▶ [WORK REQUIRED]
Copy the text of all the entries below word for word, and leave out the pictures.
— BEGIN —
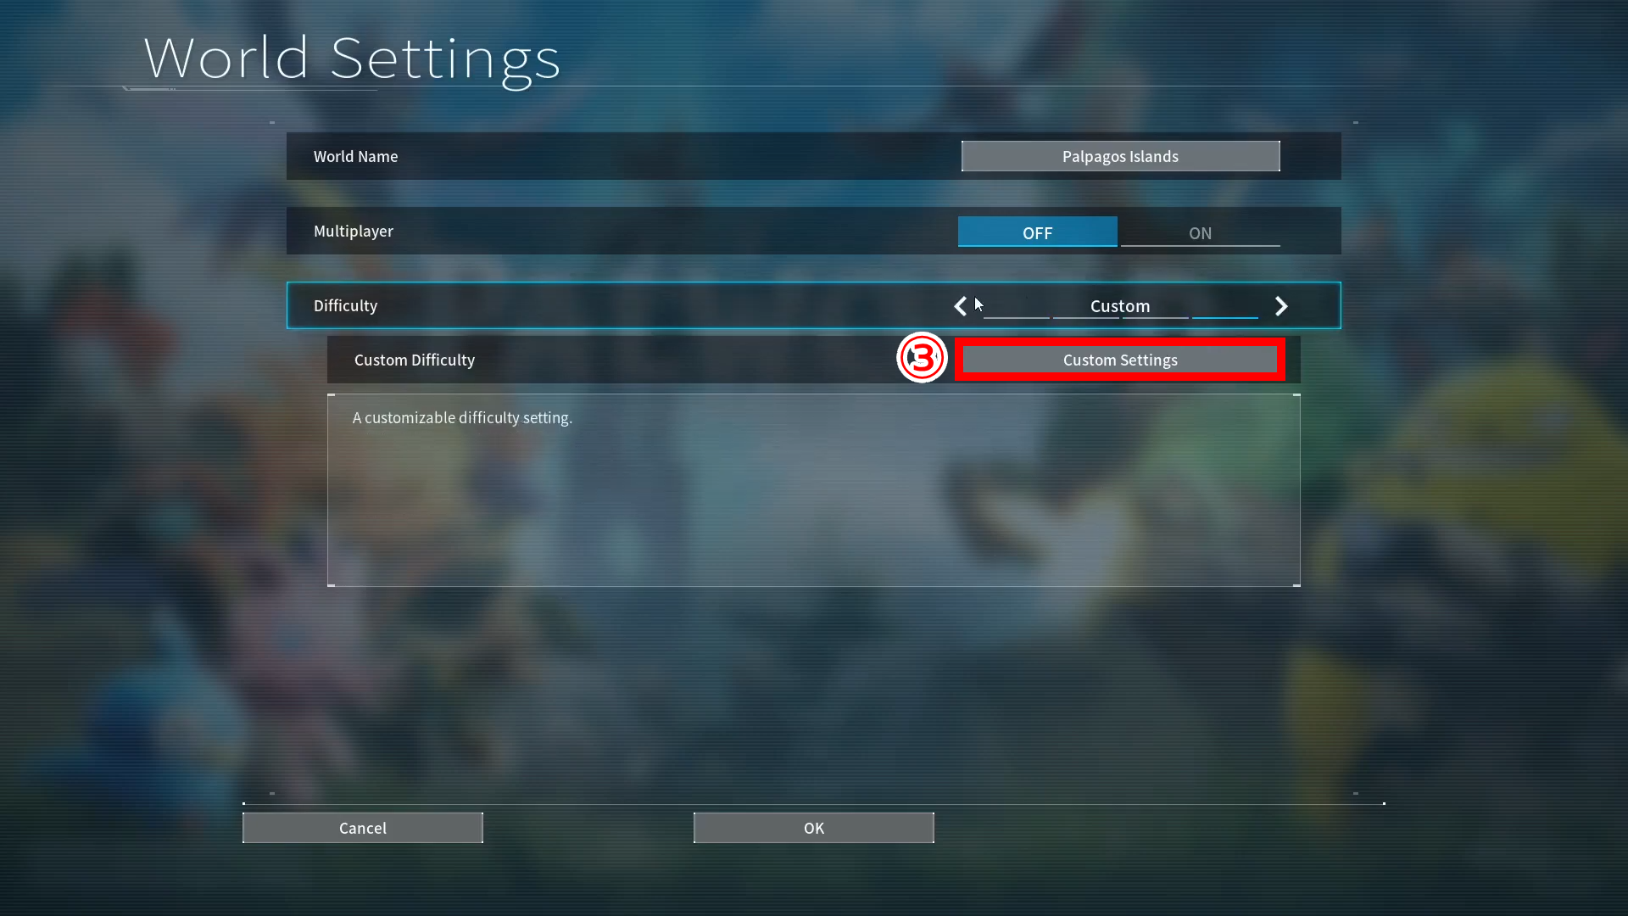Click the Multiplayer row label
This screenshot has width=1628, height=916.
(x=353, y=231)
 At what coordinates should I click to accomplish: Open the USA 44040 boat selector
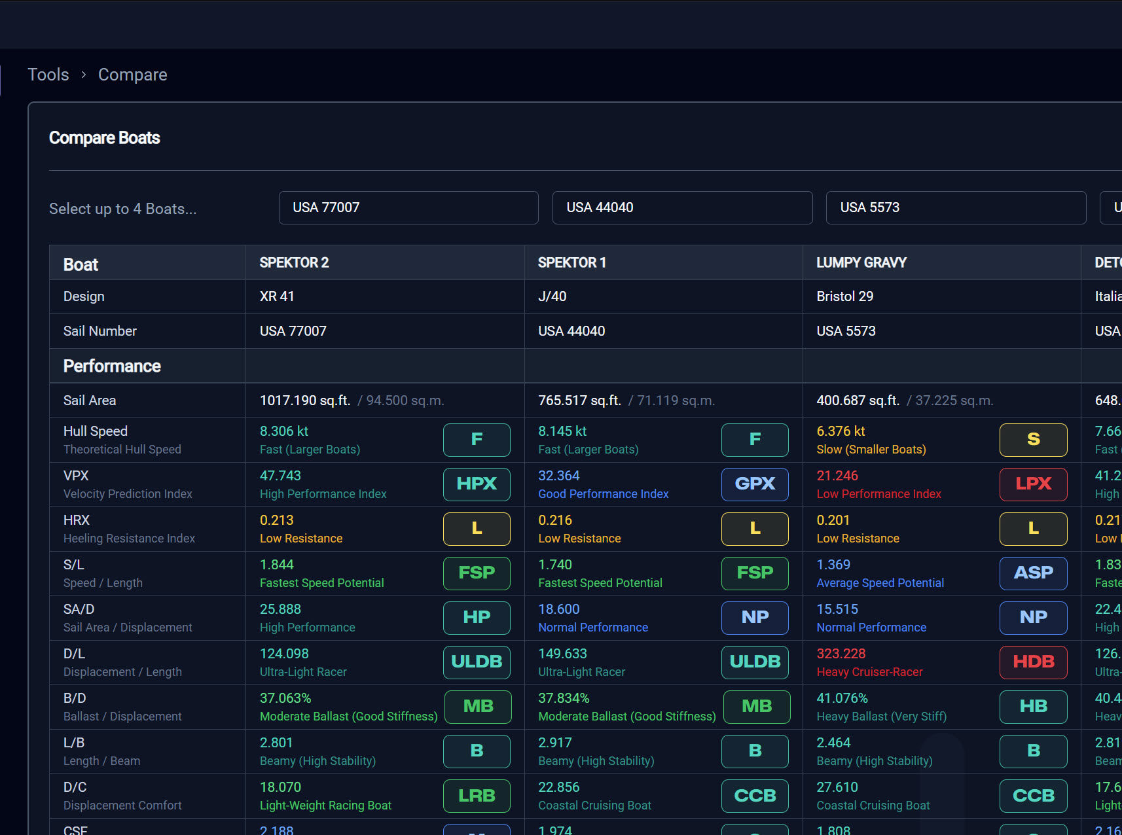coord(682,208)
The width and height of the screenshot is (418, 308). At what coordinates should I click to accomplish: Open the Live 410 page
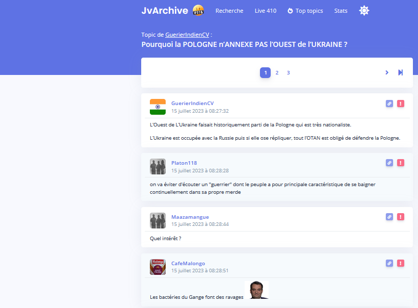[x=266, y=11]
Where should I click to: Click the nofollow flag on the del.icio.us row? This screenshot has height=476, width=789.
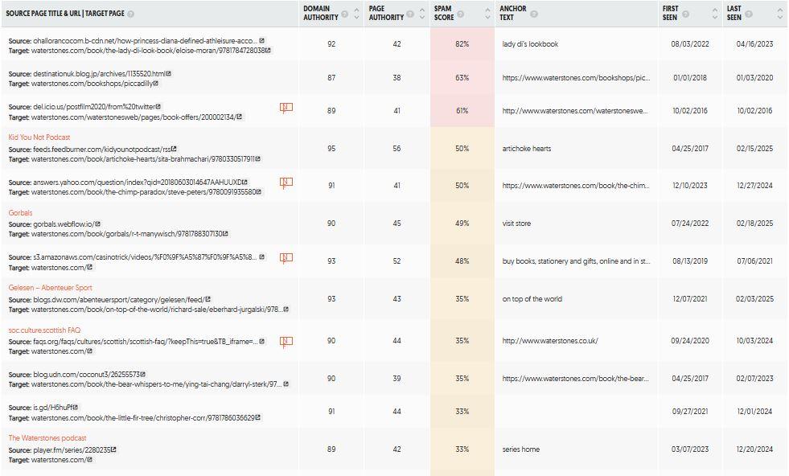286,108
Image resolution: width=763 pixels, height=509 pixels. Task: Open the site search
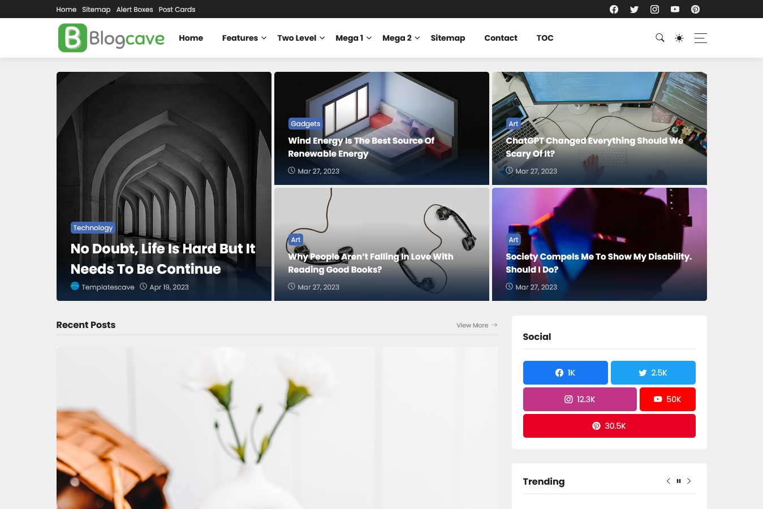click(659, 38)
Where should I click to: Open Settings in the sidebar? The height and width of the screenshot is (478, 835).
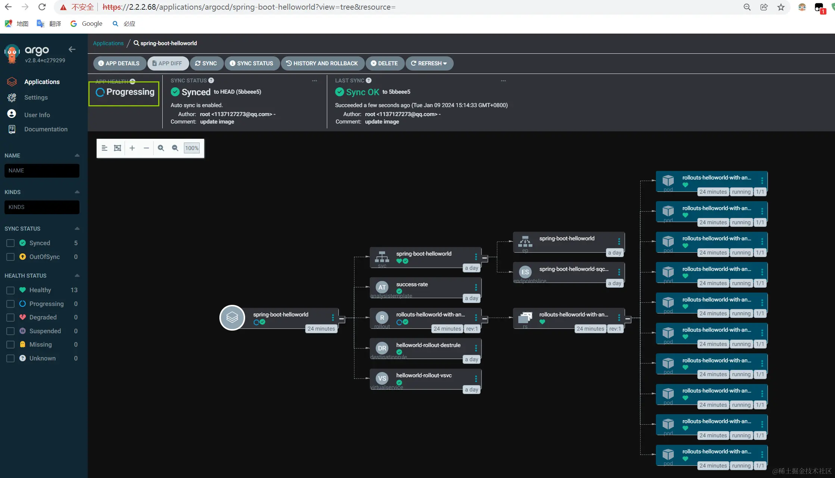pos(36,97)
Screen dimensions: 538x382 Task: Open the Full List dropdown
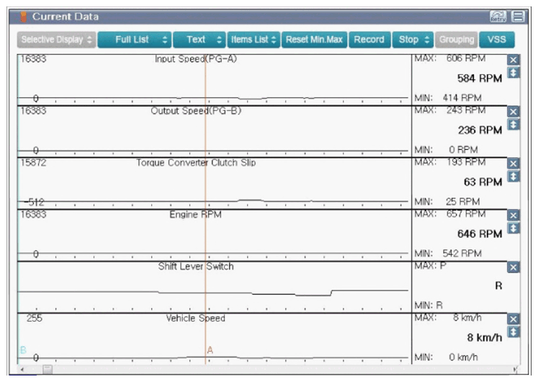[134, 40]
— END —
▶ [PROBLEM SOLUTION]
Click the Multiplayer row label
This screenshot has width=1628, height=916.
(x=353, y=231)
 At what coordinates should I click to accomplish: Open the USA 44040 boat selector
coord(682,208)
The width and height of the screenshot is (418, 308). At what coordinates should I click to accomplish: Open the Live 410 page
[x=266, y=11]
Where should I click to: Click the nofollow flag on the del.icio.us row? This screenshot has height=476, width=789.
286,108
Image resolution: width=763 pixels, height=509 pixels. Task: Open the site search
click(659, 38)
Where should I click to: Open Settings in the sidebar? The height and width of the screenshot is (478, 835).
pos(36,97)
Screen dimensions: 538x382 Task: Open the Full List dropdown
[134, 40]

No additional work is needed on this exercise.